▶ _Dati del compito_:
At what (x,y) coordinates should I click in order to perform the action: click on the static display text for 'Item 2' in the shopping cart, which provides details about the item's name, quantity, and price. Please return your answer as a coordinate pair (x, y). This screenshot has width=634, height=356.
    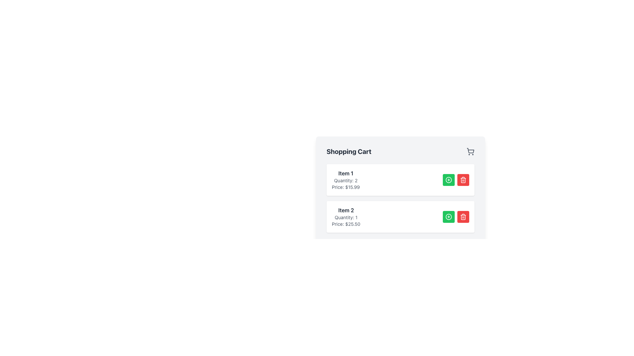
    Looking at the image, I should click on (346, 217).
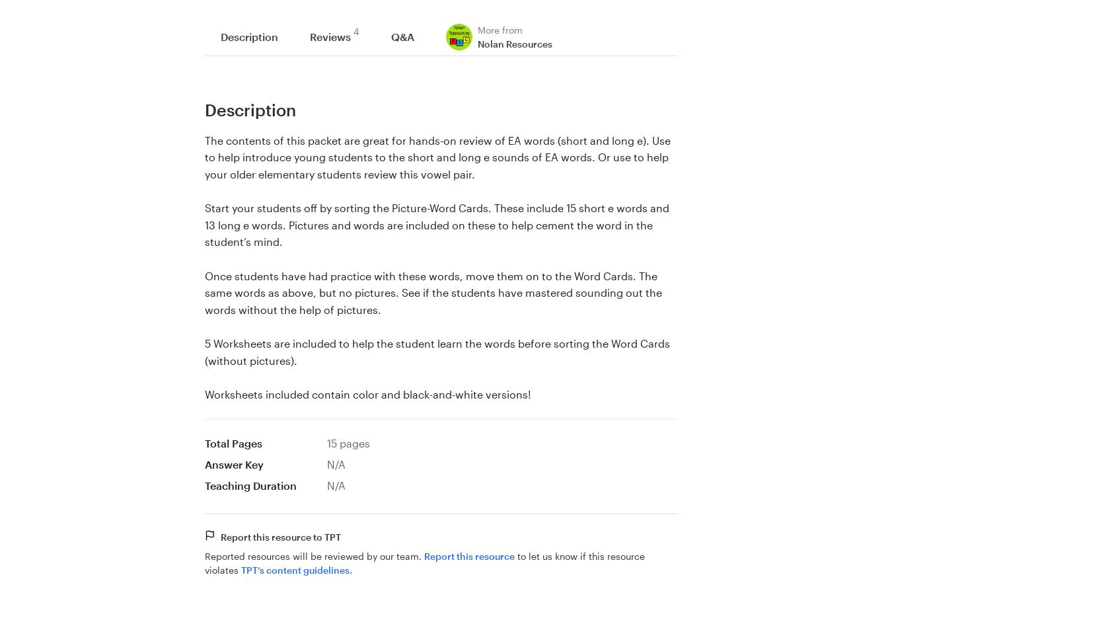 This screenshot has height=620, width=1118. What do you see at coordinates (515, 42) in the screenshot?
I see `'Nolan Resources'` at bounding box center [515, 42].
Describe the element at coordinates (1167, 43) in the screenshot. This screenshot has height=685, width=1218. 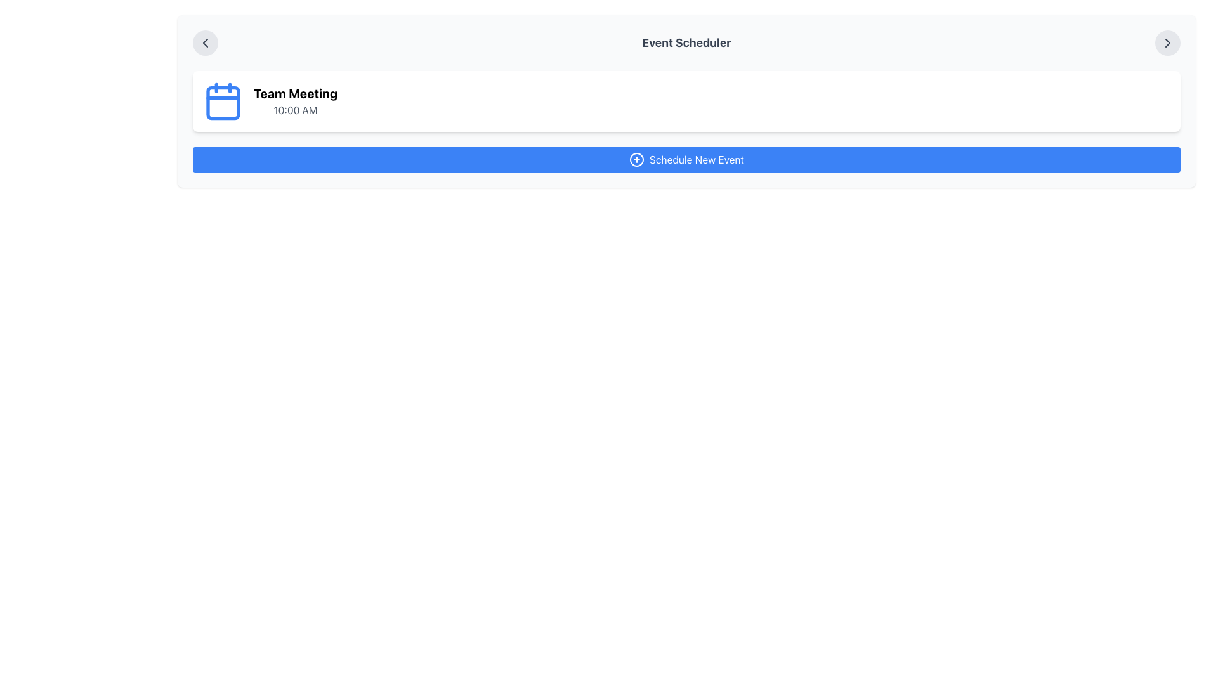
I see `the right-arrow icon styled in gray, located inside a circular button with a light gray background in the top-right corner of the interface` at that location.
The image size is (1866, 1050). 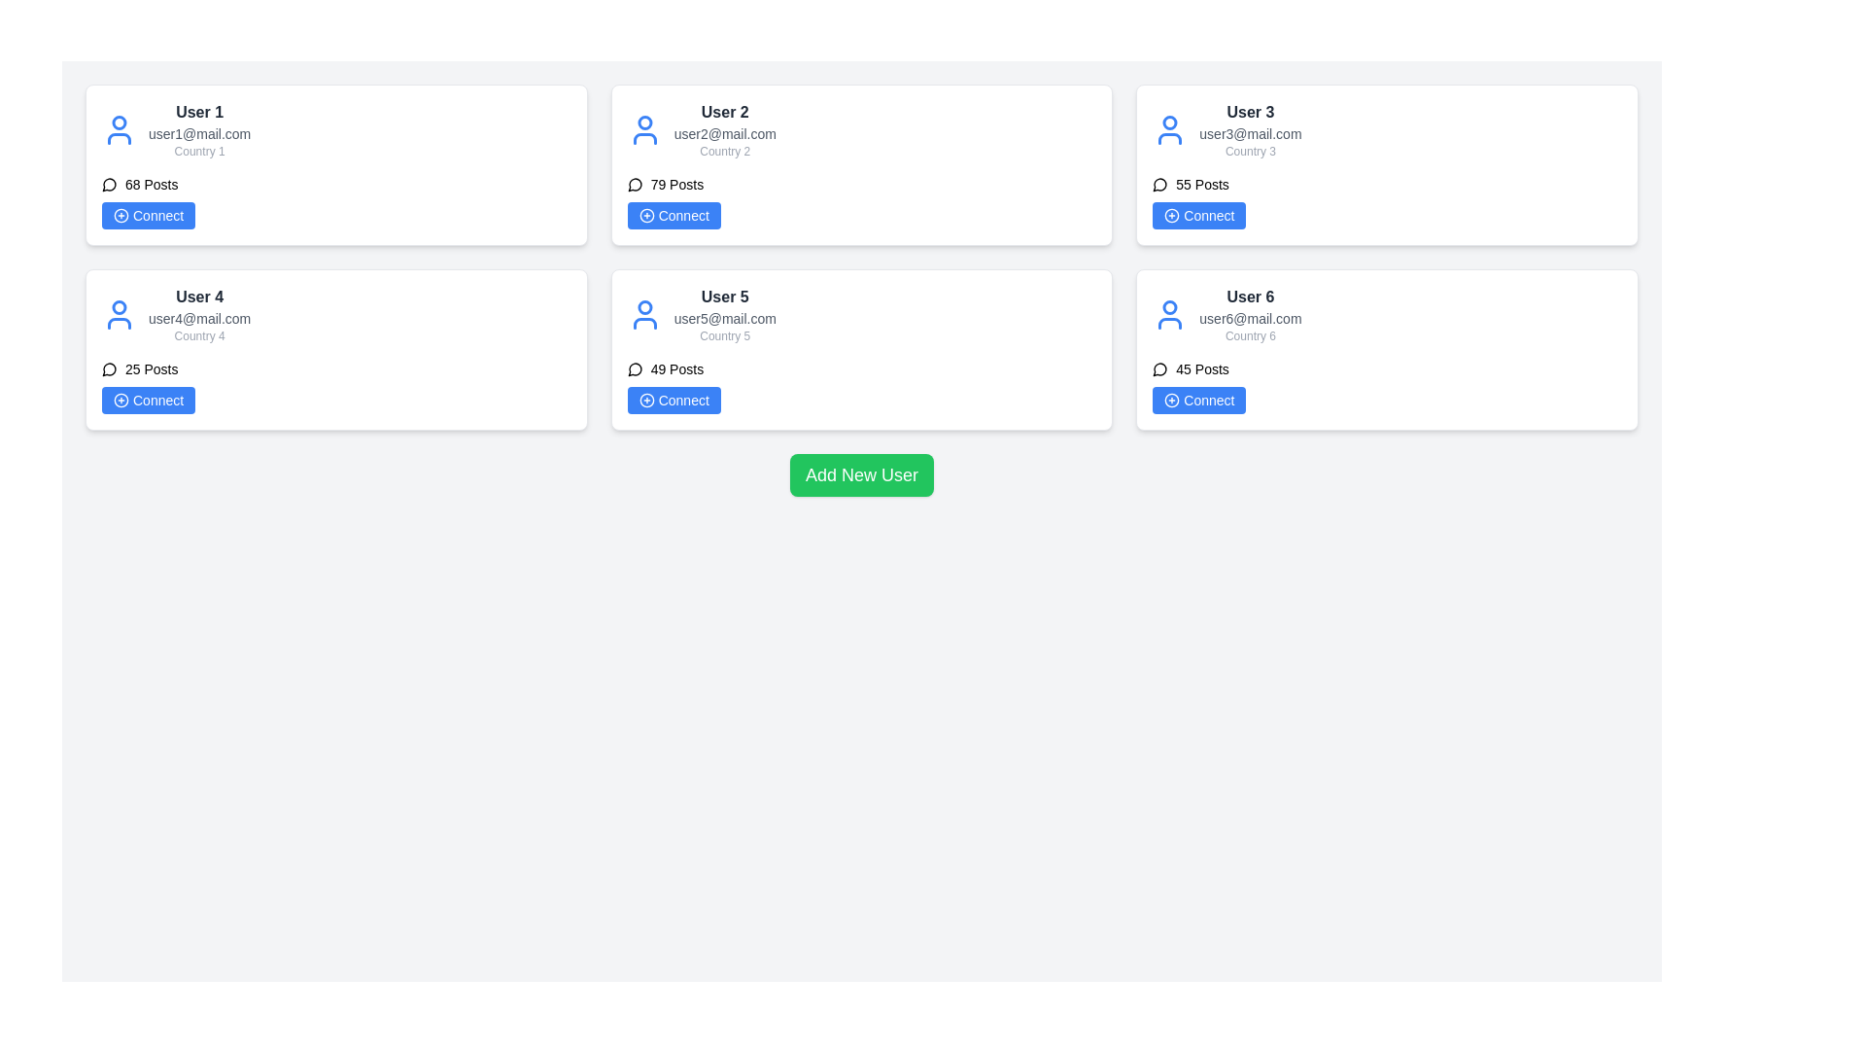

▶ _Sfida_:
Trascrivi alla lettera tutti i dati qui sopra, riga per riga, escludendo le immagini.

▶ _Soluzione_:
At what (x,y) coordinates should I click in order to perform the action: click on the static display text for 'Item 2' in the shopping cart, which provides details about the item's name, quantity, and price. Please return your answer as a coordinate pair (x, y). This screenshot has width=634, height=356.
    Looking at the image, I should click on (346, 217).
 This screenshot has height=620, width=1118. What do you see at coordinates (515, 42) in the screenshot?
I see `'Nolan Resources'` at bounding box center [515, 42].
Describe the element at coordinates (1167, 43) in the screenshot. This screenshot has height=685, width=1218. 
I see `the right-arrow icon styled in gray, located inside a circular button with a light gray background in the top-right corner of the interface` at that location.
The image size is (1866, 1050). 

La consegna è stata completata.